- **What this task involves**: Show every line in the material below in which the string "with" appears.

- **Information given**:
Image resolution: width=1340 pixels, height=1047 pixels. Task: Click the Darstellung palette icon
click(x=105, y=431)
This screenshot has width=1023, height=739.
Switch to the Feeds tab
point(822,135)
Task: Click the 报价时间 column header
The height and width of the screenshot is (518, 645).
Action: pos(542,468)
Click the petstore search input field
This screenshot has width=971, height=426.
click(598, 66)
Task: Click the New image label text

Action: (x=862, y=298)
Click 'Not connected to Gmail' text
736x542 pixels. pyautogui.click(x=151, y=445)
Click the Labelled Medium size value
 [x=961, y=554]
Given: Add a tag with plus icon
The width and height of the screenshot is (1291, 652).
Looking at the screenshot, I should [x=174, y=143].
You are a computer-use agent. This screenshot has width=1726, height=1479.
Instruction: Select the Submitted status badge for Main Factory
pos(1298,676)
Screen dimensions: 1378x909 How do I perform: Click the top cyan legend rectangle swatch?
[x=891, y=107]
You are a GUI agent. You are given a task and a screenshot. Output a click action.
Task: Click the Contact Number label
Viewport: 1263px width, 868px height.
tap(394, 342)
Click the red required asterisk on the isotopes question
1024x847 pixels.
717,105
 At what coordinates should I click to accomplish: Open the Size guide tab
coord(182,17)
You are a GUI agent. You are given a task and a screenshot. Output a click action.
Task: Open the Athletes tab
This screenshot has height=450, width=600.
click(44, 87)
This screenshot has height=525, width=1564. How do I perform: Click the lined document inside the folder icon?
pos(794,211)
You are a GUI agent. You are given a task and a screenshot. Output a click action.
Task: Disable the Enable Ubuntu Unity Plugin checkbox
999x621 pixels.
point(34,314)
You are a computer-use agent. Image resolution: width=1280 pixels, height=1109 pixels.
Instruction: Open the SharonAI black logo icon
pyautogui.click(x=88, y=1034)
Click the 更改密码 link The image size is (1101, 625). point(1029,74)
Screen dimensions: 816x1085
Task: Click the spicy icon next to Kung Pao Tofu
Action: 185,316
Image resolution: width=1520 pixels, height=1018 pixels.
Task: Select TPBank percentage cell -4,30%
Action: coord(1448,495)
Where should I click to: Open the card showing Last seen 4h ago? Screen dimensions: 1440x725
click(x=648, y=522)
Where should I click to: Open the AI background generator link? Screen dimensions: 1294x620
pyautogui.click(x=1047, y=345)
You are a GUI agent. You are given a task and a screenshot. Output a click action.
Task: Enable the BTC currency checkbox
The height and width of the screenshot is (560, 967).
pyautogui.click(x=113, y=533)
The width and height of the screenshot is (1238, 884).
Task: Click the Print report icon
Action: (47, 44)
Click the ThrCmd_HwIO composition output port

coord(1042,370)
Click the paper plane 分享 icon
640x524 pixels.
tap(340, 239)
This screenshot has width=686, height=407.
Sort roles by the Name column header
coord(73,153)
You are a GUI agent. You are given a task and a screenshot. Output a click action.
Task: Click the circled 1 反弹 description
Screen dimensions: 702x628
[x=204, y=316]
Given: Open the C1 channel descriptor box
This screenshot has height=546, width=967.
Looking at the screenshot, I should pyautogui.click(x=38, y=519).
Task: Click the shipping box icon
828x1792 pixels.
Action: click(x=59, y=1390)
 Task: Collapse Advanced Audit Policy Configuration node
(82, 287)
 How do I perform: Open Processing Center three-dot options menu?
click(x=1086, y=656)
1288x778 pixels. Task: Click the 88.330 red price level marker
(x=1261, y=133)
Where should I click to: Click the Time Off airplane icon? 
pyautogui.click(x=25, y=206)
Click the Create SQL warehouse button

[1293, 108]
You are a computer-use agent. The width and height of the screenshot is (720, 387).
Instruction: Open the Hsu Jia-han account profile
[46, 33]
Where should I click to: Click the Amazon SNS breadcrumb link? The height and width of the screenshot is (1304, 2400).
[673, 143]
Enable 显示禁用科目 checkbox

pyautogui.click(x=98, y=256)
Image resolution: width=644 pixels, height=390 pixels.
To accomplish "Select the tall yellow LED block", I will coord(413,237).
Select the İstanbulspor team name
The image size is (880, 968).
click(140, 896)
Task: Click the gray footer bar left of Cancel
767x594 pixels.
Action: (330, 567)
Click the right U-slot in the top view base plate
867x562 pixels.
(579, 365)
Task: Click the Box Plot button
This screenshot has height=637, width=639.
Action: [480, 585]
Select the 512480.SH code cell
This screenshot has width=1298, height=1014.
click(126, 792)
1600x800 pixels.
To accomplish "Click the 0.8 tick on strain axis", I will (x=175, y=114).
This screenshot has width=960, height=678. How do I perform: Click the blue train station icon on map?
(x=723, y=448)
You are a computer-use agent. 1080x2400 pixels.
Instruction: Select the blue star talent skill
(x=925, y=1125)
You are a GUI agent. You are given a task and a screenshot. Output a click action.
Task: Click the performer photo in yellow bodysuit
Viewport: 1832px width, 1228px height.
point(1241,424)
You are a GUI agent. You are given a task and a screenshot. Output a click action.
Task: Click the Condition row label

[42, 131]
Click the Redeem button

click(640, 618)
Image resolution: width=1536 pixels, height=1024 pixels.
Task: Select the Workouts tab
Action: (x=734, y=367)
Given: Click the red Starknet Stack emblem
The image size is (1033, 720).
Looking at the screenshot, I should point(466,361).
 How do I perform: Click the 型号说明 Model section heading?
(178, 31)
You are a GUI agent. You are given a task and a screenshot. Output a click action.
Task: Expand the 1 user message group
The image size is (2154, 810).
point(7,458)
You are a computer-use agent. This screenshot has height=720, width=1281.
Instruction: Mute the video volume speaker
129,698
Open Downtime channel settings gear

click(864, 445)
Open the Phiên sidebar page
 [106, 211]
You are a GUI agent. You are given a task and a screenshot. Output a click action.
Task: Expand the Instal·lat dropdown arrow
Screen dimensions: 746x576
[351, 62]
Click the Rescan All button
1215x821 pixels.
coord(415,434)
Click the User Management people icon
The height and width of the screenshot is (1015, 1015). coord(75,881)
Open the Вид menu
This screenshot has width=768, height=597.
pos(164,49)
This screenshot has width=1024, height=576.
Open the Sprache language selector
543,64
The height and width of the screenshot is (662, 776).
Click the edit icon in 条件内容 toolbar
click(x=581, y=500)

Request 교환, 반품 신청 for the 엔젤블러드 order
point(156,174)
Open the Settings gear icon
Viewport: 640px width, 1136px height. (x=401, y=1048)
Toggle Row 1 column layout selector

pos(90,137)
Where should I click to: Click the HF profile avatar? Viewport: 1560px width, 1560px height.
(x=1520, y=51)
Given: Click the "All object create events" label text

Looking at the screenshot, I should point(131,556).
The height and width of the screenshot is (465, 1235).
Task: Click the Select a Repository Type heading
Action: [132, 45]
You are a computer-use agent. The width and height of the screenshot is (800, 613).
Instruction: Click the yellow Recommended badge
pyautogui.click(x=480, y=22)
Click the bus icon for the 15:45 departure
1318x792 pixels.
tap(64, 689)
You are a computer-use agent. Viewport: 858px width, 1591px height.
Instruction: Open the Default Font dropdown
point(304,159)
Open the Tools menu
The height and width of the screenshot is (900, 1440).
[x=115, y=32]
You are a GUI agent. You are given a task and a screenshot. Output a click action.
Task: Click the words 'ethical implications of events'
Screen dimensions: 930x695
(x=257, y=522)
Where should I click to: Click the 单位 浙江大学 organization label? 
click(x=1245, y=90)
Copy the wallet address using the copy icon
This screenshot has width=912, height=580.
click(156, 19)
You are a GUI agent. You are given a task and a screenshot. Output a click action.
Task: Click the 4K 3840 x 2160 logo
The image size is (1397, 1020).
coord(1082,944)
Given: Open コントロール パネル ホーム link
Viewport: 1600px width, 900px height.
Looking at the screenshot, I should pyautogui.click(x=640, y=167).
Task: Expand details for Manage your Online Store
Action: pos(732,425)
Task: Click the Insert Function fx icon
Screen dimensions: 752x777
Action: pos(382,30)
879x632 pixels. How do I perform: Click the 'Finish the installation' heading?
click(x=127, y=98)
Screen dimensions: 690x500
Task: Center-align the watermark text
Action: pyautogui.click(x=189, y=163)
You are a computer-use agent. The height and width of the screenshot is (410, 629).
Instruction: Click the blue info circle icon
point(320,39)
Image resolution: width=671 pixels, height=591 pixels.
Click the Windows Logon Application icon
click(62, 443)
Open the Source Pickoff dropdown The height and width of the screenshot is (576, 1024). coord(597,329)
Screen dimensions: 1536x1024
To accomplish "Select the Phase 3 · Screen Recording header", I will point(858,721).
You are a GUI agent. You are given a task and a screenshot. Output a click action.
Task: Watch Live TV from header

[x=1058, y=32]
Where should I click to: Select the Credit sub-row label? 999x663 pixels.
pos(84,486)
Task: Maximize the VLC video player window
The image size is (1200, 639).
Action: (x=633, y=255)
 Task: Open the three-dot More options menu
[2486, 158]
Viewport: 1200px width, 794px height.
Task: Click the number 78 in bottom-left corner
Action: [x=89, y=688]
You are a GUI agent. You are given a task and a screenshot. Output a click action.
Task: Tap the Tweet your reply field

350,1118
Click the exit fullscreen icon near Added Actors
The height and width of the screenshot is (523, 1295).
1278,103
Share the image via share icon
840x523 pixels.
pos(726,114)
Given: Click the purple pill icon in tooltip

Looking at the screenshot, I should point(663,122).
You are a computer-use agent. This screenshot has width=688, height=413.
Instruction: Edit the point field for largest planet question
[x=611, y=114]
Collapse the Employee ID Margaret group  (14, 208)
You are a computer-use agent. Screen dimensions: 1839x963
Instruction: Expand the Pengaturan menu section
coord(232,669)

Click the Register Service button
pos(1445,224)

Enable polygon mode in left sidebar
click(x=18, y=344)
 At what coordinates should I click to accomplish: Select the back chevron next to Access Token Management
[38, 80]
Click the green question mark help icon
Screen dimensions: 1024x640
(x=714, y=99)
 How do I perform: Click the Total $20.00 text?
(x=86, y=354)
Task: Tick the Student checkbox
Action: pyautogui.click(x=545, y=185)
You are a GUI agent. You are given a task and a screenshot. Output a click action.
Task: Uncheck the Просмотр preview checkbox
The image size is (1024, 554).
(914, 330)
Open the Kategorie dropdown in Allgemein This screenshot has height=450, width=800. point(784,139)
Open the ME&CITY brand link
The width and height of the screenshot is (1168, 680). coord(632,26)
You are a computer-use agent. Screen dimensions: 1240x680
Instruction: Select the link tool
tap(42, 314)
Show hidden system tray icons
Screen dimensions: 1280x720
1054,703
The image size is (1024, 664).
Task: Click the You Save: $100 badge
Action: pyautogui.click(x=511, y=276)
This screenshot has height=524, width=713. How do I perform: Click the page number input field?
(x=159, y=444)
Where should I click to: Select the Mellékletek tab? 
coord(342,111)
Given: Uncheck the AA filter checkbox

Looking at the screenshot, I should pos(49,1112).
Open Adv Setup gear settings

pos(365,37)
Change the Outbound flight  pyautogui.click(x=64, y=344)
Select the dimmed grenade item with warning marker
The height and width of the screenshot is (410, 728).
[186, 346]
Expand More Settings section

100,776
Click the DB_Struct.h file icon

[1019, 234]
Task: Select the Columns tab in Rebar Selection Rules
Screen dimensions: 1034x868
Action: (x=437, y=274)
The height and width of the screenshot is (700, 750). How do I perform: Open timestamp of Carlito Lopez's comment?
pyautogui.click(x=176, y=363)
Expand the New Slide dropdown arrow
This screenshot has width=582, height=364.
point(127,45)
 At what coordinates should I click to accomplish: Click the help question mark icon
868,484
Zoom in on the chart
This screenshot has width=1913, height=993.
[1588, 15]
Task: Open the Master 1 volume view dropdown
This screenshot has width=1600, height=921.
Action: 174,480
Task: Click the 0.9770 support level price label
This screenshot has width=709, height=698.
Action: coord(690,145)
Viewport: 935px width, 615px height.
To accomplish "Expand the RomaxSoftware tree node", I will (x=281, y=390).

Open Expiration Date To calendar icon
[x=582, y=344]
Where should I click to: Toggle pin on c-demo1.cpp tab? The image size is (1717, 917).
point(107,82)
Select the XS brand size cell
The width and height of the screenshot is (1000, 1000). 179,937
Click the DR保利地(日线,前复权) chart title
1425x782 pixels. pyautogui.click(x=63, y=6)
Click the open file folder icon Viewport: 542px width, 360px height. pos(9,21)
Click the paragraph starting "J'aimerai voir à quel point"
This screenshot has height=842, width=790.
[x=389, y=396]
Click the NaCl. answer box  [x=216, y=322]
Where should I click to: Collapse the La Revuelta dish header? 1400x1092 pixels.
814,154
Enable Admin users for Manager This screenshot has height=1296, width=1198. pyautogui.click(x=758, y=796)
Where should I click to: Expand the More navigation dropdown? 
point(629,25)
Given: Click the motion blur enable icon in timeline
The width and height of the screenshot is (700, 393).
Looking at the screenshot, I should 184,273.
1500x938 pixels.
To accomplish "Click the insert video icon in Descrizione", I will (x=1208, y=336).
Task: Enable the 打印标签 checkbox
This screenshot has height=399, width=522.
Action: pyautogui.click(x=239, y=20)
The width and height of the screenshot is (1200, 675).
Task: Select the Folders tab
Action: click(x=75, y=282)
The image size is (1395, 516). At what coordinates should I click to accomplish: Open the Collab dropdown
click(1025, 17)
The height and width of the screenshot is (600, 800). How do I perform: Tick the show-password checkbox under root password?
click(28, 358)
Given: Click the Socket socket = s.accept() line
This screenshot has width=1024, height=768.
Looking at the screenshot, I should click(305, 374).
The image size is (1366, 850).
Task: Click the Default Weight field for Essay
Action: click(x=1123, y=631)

- **Answer**:
Given: Add a tag with plus icon
Select the dimmed grenade item with warning marker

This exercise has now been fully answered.